§ **Goal of the exercise**
Reproduce the stretch of material from the line containing "You are a computer-use agent. This" through the end of the material, exchanging "secondary" for "primary" and leaving everything else unchanged.

§ **Data for the task**
»»
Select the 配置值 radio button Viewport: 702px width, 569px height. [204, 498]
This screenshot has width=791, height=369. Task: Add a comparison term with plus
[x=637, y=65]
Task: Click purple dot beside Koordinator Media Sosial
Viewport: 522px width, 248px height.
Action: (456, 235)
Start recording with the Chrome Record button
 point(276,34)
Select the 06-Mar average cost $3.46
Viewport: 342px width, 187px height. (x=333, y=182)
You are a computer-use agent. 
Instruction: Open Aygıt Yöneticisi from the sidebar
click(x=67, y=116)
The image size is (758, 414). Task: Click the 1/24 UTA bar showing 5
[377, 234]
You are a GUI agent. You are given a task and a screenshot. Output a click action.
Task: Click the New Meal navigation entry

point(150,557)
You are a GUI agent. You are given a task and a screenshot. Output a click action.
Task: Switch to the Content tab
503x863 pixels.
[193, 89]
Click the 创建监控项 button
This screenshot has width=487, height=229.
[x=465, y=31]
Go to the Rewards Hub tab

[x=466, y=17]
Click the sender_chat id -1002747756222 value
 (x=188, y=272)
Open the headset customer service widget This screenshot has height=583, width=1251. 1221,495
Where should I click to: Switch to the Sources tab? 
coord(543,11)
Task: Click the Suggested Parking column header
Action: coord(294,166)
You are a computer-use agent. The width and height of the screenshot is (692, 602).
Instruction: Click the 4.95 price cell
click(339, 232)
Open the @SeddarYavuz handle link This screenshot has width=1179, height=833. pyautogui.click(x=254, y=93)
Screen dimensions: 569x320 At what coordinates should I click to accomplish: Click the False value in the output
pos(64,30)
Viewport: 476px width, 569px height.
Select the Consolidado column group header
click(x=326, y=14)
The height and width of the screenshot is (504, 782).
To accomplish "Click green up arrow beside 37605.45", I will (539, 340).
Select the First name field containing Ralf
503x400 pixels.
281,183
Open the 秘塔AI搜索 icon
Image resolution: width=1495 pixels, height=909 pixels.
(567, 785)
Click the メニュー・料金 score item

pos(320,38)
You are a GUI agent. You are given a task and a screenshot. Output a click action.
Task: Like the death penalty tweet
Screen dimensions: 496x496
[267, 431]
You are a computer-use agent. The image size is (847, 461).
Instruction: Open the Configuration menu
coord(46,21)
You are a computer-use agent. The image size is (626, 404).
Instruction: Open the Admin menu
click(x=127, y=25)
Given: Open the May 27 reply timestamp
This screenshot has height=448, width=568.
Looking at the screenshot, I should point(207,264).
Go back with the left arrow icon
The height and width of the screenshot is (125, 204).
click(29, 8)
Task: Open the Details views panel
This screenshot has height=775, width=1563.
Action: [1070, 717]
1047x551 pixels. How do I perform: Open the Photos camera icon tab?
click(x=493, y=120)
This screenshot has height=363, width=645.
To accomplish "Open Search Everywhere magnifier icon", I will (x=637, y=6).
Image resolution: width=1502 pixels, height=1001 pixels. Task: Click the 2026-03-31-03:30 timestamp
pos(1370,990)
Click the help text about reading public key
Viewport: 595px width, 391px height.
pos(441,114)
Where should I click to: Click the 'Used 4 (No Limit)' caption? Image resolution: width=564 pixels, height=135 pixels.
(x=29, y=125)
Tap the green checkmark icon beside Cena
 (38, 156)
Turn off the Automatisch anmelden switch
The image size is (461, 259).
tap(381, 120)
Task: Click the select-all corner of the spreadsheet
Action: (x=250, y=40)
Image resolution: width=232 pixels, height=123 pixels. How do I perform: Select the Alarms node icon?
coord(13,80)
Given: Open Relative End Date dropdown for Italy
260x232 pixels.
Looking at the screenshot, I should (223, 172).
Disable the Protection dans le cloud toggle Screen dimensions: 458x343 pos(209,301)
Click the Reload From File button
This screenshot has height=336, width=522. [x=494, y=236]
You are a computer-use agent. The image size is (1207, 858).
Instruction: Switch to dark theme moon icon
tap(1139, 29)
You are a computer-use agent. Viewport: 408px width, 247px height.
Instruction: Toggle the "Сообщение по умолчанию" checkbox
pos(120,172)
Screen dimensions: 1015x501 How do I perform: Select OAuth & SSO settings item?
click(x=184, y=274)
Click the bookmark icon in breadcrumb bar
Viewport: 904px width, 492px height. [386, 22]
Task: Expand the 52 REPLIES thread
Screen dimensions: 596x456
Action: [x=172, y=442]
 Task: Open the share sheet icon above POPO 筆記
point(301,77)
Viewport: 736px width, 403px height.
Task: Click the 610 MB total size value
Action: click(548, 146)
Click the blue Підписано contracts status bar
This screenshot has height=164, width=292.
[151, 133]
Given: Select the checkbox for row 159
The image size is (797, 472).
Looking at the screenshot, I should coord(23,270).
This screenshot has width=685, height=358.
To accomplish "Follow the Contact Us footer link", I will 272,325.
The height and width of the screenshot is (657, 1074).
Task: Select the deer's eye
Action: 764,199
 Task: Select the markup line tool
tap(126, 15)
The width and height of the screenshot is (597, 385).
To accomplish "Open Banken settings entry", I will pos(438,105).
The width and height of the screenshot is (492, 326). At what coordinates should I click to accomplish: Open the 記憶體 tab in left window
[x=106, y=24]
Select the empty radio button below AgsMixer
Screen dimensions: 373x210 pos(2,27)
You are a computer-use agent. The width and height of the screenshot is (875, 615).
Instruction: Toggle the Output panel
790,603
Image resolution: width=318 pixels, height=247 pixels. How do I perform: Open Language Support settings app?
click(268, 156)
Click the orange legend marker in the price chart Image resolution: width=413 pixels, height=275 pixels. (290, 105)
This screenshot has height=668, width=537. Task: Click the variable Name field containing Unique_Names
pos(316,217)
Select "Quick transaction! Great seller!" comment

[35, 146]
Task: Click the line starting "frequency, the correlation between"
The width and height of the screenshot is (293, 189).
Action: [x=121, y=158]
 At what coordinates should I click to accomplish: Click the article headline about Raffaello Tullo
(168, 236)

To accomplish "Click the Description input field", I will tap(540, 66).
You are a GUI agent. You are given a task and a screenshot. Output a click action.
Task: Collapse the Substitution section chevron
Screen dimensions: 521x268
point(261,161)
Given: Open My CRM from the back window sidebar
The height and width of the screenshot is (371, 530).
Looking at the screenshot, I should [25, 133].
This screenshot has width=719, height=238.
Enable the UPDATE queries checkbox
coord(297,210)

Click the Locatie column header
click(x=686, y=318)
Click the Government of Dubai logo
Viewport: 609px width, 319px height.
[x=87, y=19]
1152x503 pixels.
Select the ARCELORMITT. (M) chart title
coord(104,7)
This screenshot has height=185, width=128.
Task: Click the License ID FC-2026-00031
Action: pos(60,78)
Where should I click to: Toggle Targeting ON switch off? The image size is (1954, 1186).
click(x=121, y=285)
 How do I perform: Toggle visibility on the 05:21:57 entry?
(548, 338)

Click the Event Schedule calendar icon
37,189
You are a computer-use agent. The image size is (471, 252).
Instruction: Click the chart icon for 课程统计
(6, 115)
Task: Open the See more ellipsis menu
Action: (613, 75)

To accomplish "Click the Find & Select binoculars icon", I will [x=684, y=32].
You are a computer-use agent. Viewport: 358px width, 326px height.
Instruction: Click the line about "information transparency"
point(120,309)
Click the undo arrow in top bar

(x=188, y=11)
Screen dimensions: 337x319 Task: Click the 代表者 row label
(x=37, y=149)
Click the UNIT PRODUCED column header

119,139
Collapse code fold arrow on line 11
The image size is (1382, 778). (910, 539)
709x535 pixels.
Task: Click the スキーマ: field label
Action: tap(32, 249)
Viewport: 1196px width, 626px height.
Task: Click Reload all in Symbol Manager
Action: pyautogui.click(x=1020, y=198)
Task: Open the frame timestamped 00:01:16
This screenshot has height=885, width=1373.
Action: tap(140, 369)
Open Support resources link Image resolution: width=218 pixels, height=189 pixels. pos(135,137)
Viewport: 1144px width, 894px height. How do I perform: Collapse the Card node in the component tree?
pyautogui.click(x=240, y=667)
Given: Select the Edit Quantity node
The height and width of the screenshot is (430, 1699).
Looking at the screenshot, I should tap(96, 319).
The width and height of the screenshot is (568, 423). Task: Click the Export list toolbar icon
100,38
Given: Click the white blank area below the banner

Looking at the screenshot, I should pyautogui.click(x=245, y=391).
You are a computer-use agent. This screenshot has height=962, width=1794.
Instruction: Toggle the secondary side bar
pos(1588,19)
««
§ **Answer to this task**
You are a computer-use agent. This screenshot has height=962, width=1794.
Instruction: Toggle the primary side bar
pos(1588,19)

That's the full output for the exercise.